Exercise instructions:
For the records below, output every line from the one holding "Proudly powered by WordPress (200, 1965)" through the final line, unaltered, and no other lines.

(Stored data)
• • •

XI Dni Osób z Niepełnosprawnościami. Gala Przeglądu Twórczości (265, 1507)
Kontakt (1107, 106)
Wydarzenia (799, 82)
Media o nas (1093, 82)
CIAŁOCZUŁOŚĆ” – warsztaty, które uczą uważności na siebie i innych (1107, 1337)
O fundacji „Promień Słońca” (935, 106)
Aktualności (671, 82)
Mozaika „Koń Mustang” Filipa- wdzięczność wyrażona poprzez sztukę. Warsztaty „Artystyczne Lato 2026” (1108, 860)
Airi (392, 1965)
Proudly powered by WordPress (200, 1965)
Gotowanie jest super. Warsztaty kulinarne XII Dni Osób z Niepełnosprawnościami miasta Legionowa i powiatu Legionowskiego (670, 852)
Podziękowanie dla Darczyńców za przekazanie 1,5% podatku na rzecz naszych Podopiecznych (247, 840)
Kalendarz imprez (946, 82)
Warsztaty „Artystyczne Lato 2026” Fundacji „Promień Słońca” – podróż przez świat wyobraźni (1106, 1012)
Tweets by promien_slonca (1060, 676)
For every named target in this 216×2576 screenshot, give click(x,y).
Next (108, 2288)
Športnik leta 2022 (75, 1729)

• • •

Solved exercise:
Proudly powered by WordPress (200, 1965)
Gotowanie jest super. Warsztaty kulinarne XII Dni Osób z Niepełnosprawnościami miasta Legionowa i powiatu Legionowskiego (670, 852)
Podziękowanie dla Darczyńców za przekazanie 1,5% podatku na rzecz naszych Podopiecznych (247, 840)
Kalendarz imprez (946, 82)
Warsztaty „Artystyczne Lato 2026” Fundacji „Promień Słońca” – podróż przez świat wyobraźni (1106, 1012)
Tweets by promien_slonca (1060, 676)
For every named target in this 216×2576 screenshot, give click(x,y).
Next (108, 2288)
Športnik leta 2022 (75, 1729)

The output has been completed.